### DATA SECTION
=======

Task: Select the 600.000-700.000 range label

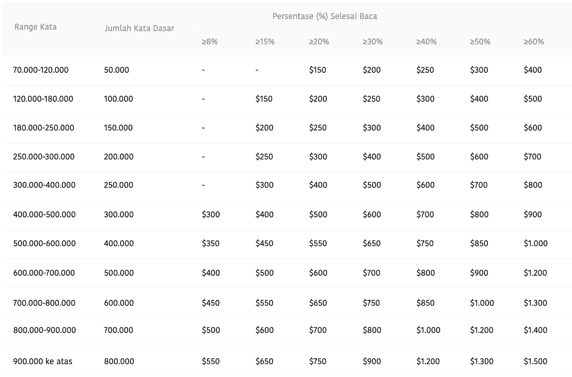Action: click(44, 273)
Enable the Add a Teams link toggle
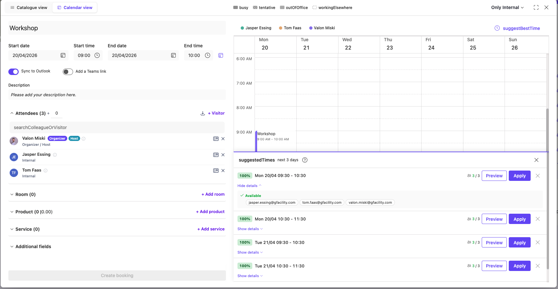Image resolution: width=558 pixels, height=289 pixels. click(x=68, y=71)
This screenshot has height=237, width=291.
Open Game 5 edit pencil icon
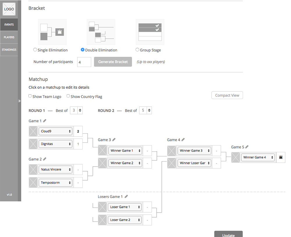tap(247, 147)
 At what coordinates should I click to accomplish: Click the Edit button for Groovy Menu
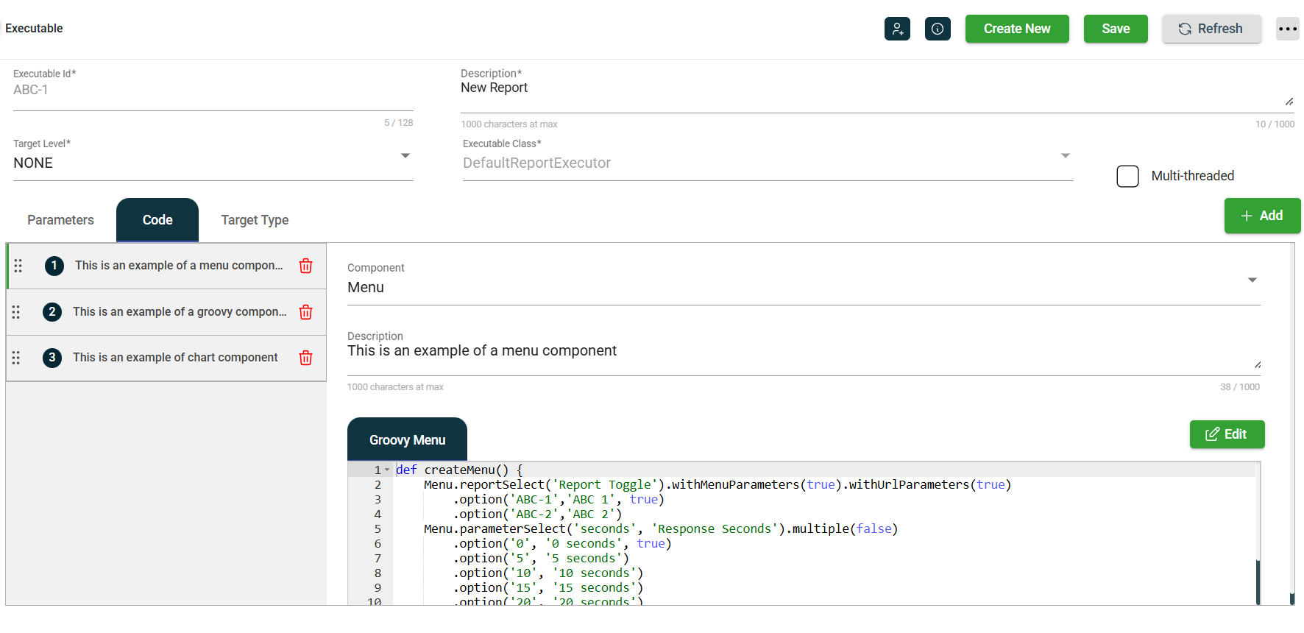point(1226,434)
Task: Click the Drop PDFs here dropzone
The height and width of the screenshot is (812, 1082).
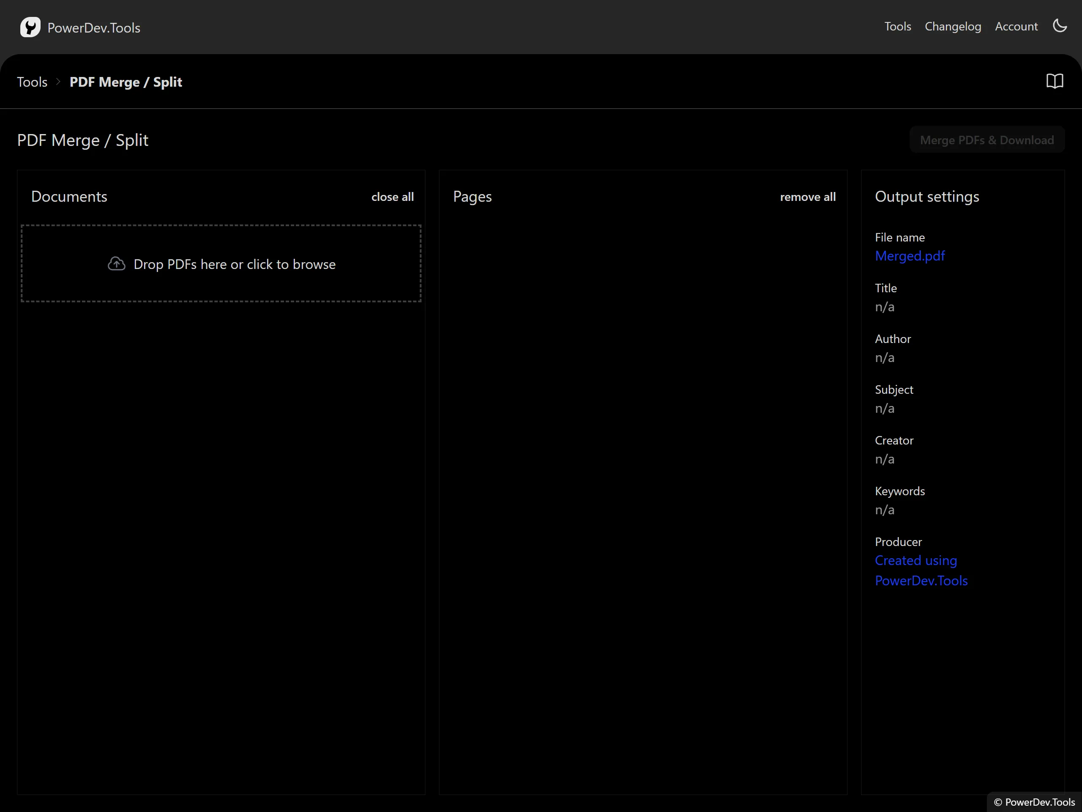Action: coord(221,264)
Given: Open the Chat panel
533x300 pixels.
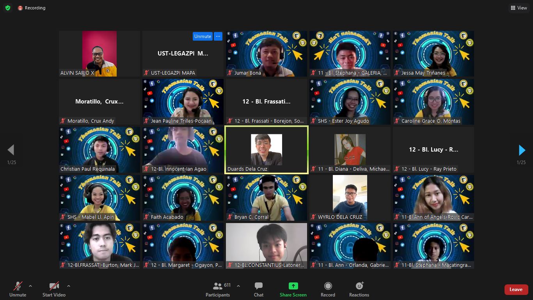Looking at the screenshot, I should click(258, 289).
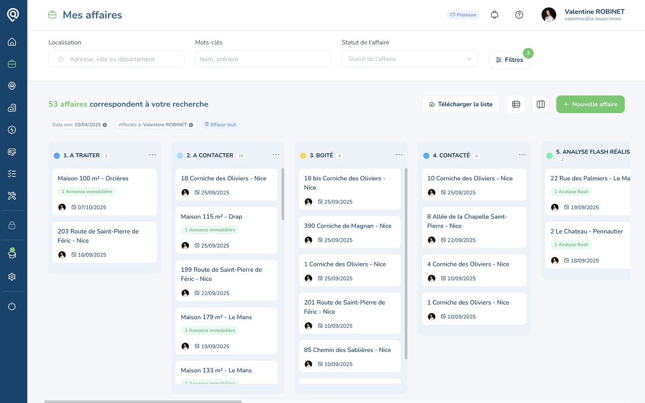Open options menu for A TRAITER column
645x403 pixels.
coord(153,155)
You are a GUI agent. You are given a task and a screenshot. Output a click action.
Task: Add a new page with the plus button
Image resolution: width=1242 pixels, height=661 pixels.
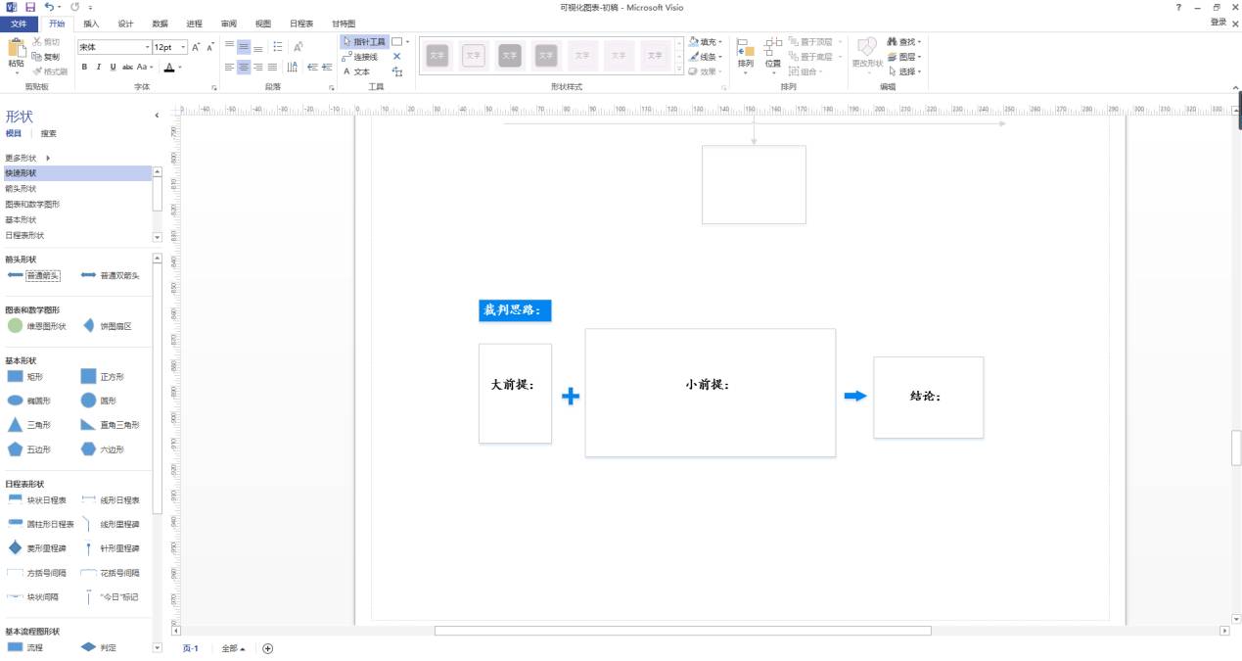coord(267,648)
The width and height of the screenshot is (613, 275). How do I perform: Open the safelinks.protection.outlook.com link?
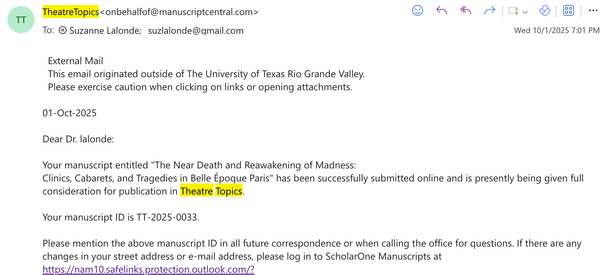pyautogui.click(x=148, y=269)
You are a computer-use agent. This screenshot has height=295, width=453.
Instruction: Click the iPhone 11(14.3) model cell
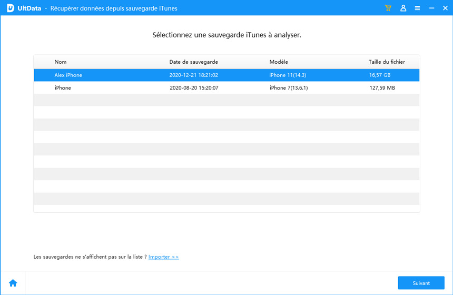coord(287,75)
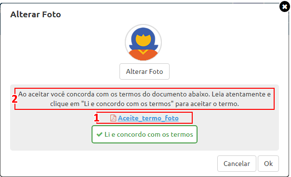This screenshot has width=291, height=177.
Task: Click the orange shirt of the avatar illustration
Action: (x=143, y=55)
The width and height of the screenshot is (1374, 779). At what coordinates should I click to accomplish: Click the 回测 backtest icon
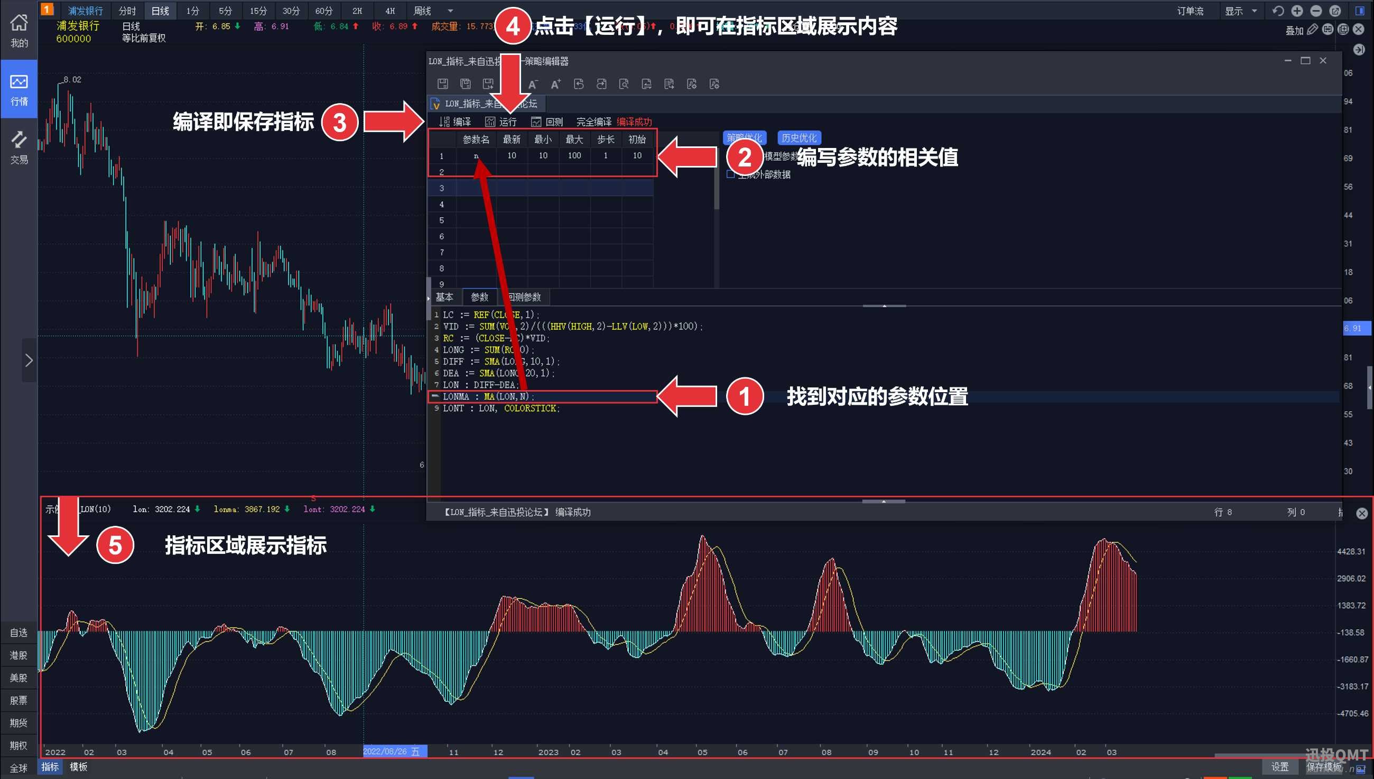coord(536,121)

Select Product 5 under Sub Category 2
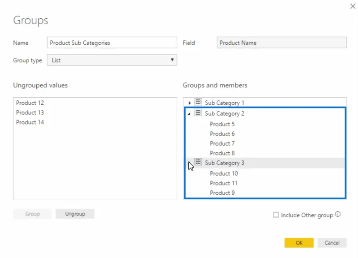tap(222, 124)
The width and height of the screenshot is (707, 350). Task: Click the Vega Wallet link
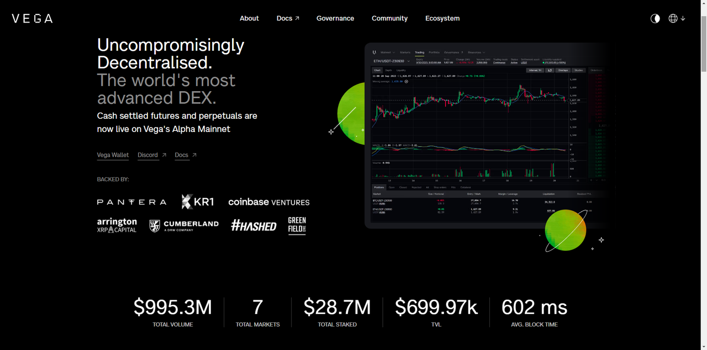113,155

=======

### GOAL OF THE EXERCISE
Reproduce the material verbatim, beginning with the line that contains "You are a computer-use" and continuing through the line that contains "Action: (x=143, y=55)", leaving out the pictures.

### ANSWER BELOW
You are a computer-use agent. This screenshot has height=295, width=453.
Instruction: Click the iPhone 11(14.3) model cell
coord(287,75)
This screenshot has width=291, height=177.
Task: Click the orange shirt of the avatar illustration
Action: (x=143, y=55)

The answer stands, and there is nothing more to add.